# [Supplied information]
## begin
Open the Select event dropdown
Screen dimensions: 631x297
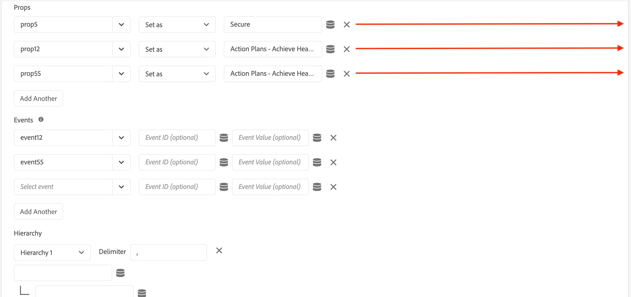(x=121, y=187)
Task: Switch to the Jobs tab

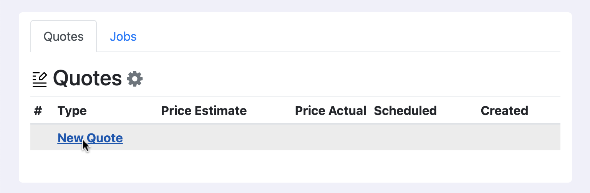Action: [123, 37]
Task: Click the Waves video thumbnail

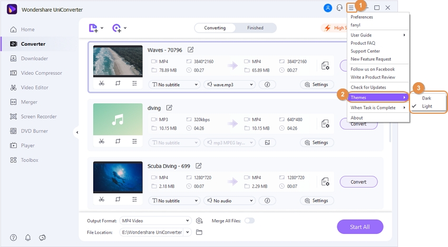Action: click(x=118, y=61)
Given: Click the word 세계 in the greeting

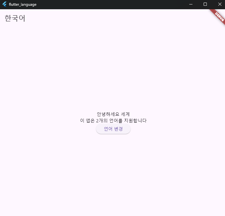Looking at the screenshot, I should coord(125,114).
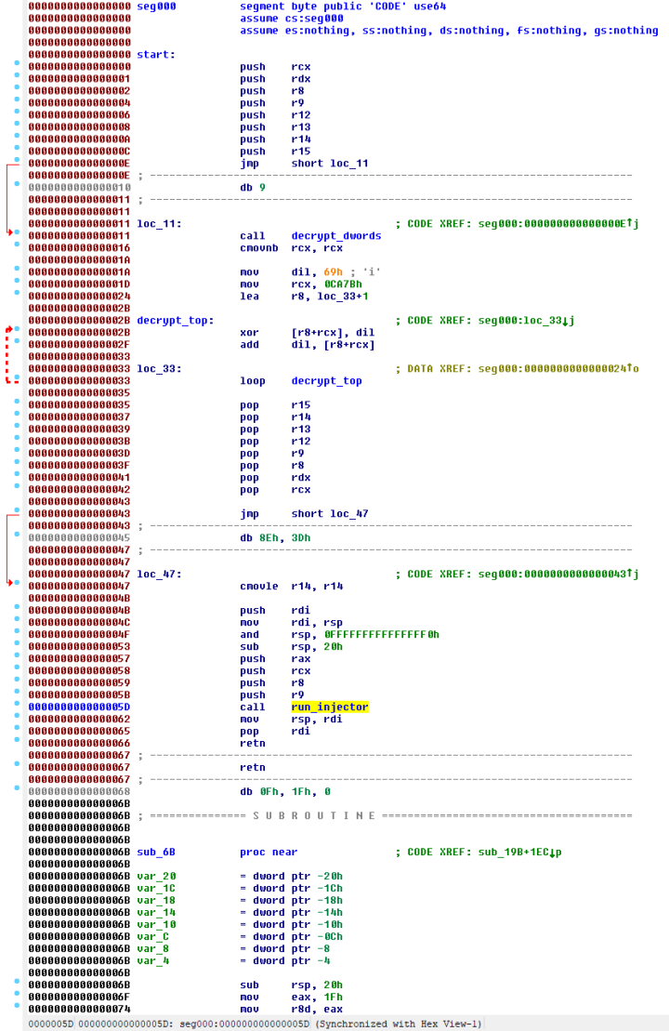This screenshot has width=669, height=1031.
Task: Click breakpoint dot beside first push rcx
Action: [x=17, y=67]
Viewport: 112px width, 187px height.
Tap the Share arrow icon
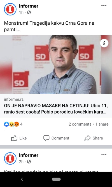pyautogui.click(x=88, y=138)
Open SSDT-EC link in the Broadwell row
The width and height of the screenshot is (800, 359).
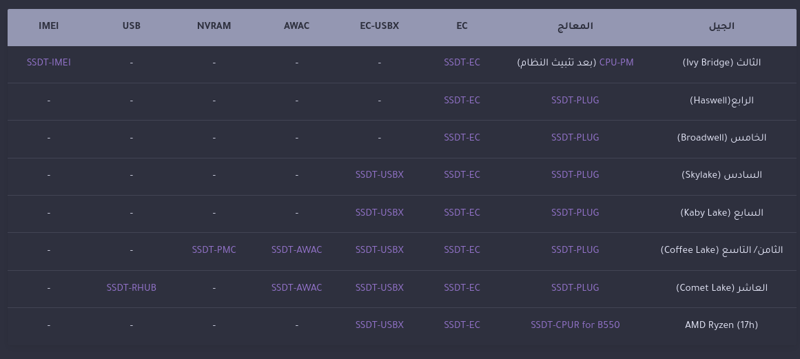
## end
## begin
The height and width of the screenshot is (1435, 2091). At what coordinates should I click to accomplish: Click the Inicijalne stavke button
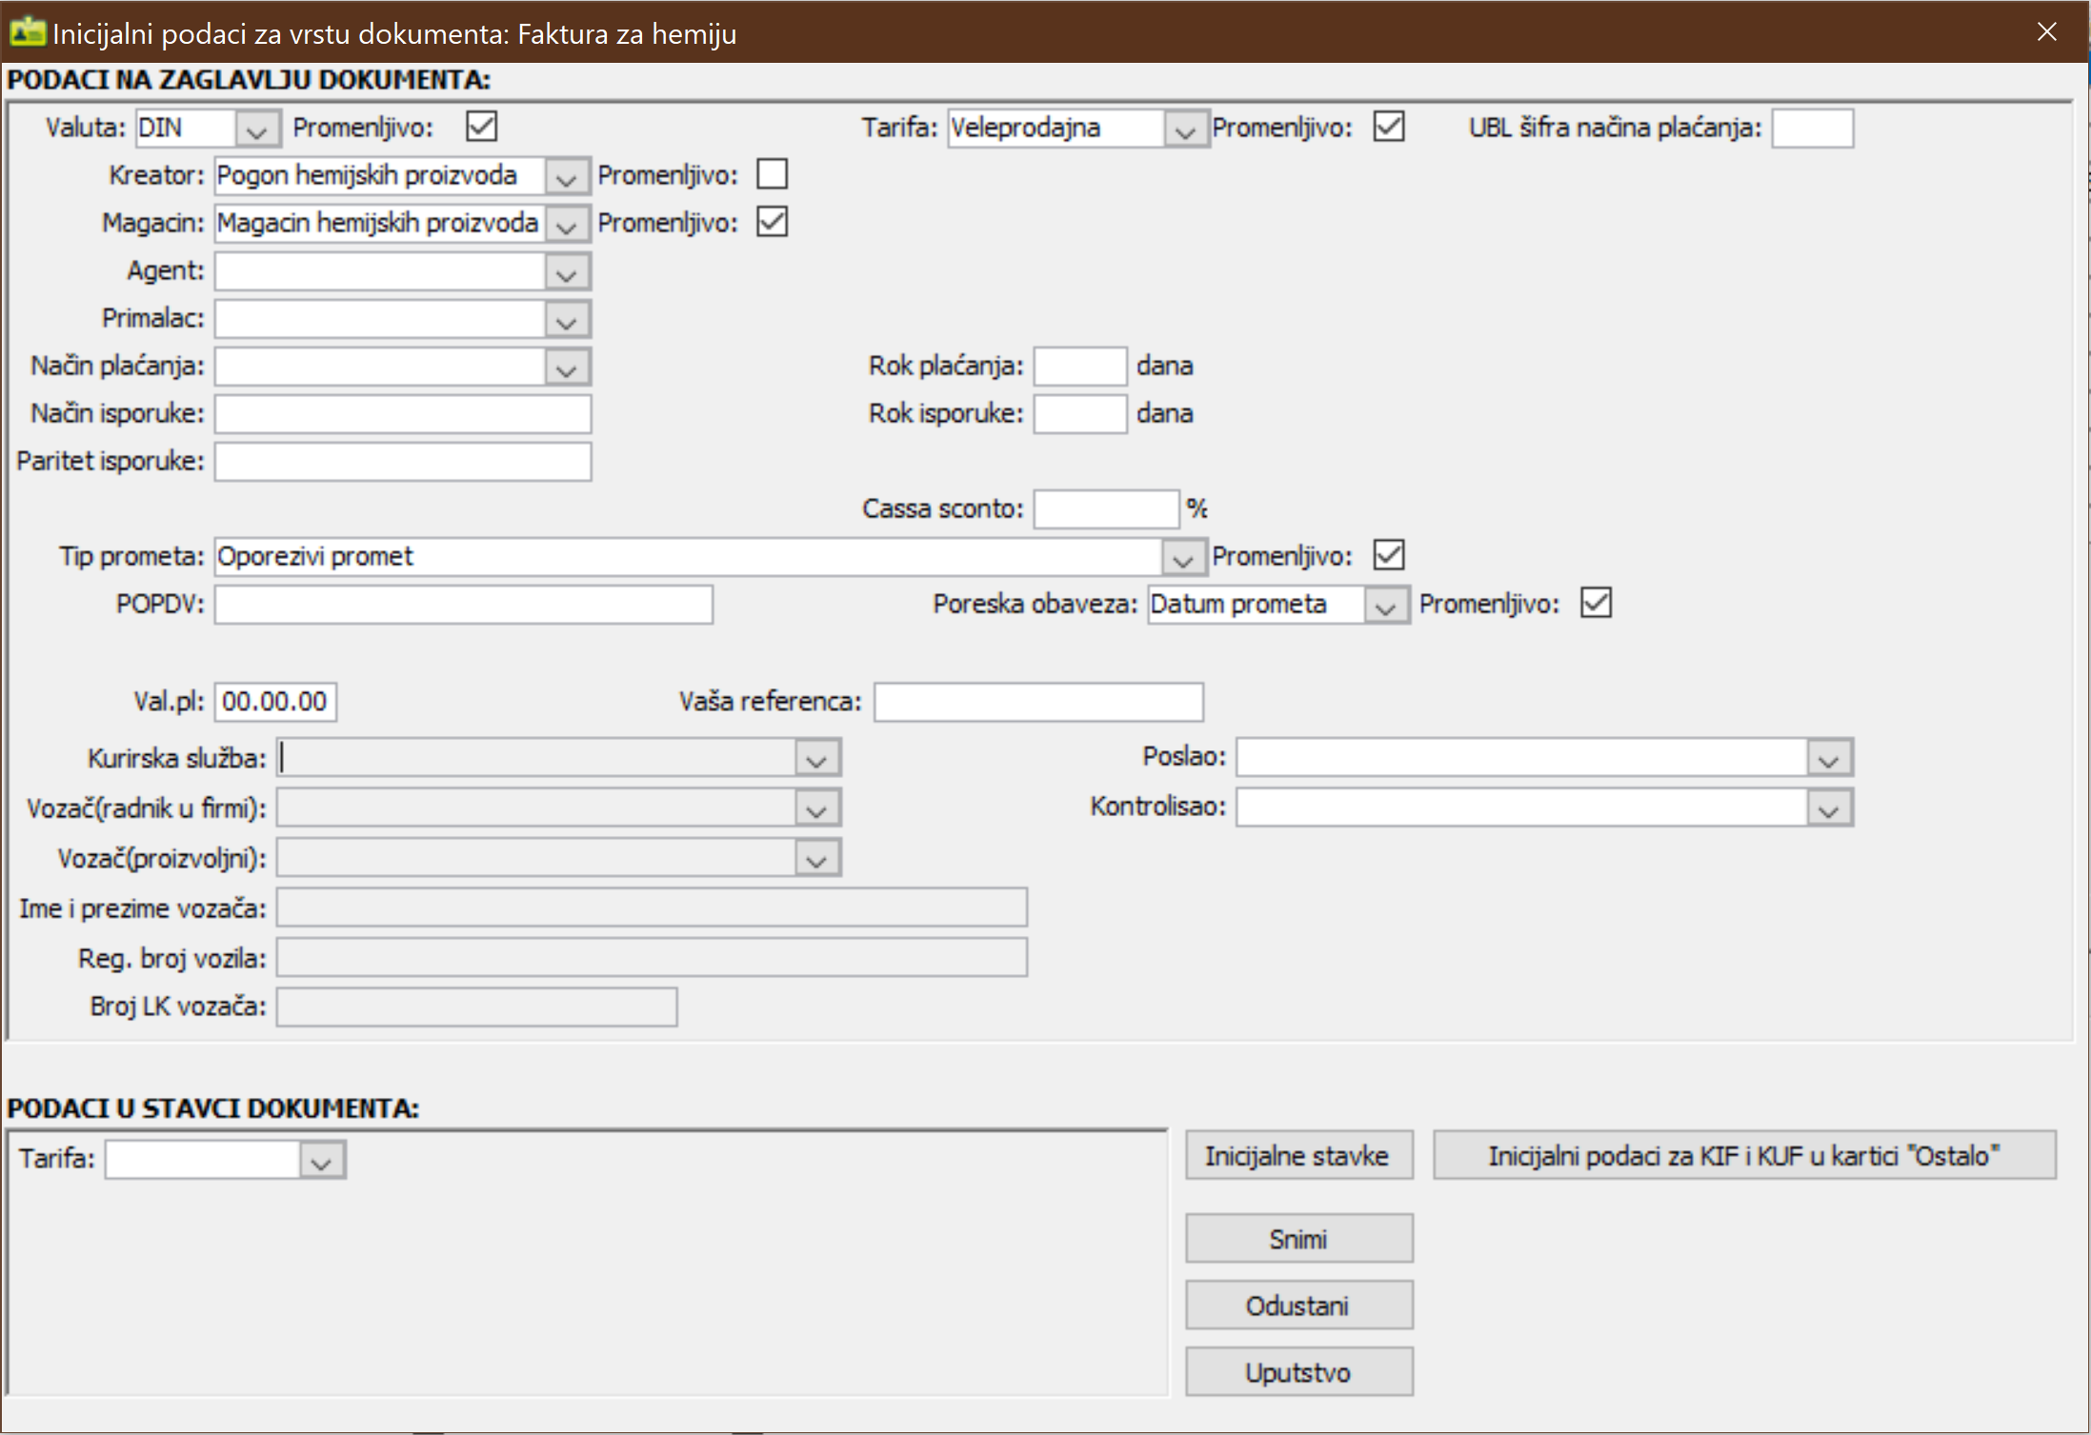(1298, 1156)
## end
Quote the rows between the line containing "Viewport: 112px width, 187px height." and the line containing "The width and", inclusive, omitting the pictures.

Viewport: 112px width, 187px height.
Tap the Share arrow icon
pyautogui.click(x=88, y=138)
Open SSDT-EC link in the Broadwell row
The width and height of the screenshot is (800, 359).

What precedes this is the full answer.